**Bacaan:**
────────
Achmad mengaku senang dengan situasi pasar bawang saat ini, di mana harganya sangat bagus. Namun, para petani sebagian belum tanam dan panen. Stok yang ada lebih banyak untuk keperluan bibit.
Murtini (28), putri dari Suwarno mengatakan saat ini sedang cemas melihat situasi alam. Terjadi banjir yang menimpa lahannya, padahal saat ini umurnya sudah hampir tua, sekitar 40 hari.
"Kami berharap bisa bertahan 10 hari lagi, itu sudah bagus untuk benih nantinya. Kalau terpaksa, dipanen awal," tuturnya dengan wajah bingung.
Ia mengatakan, ayahnya berusaha untuk memasang sejumlah papan kayu yang menutupi lahan dari terjangan air luapan banjir yang terjadi di Kecaamatan Rejoso, Kabupaten Nganjuk. Dengan itu, diharapkan tanaman bawang tidak terendam air dan bisa bertahan sampai panen.
────────
**Perintah Tugas:** Tulis ulang sebagian bacaan tentang petani bawang, dimulai dari bagian yang memuat "Achmad mengaku senang" dan berhenti setelah "sekitar 40 hari.". Ganti "petani" dengan "penanam" di dalamnya.

**Cuplikan Data:**
────────
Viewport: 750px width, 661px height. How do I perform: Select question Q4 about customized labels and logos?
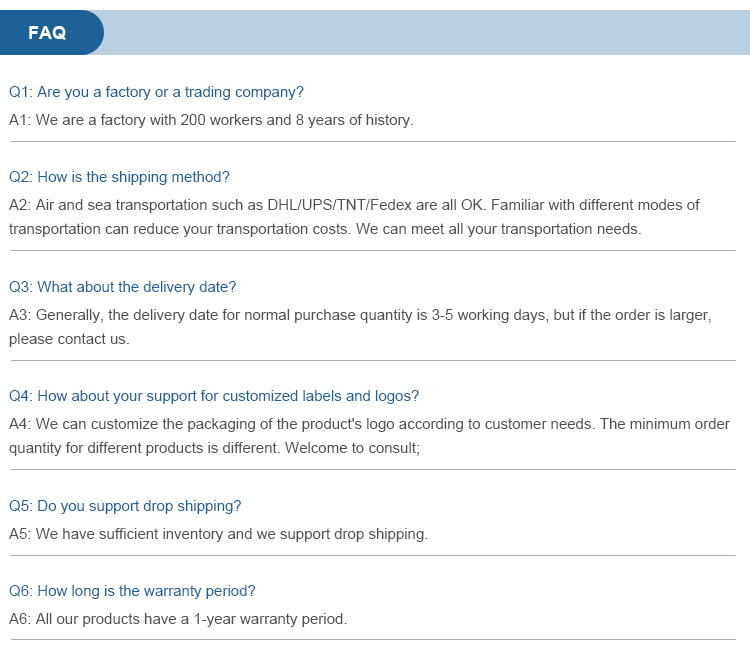[x=214, y=396]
────────
**Jawaban Benar:**
Achmad mengaku senang dengan situasi pasar bawang saat ini, di mana harganya sangat bagus. Namun, para penanam sebagian belum tanam dan panen. Stok yang ada lebih banyak untuk keperluan bibit.
Murtini (28), putri dari Suwarno mengatakan saat ini sedang cemas melihat situasi alam. Terjadi banjir yang menimpa lahannya, padahal saat ini umurnya sudah hampir tua, sekitar 40 hari.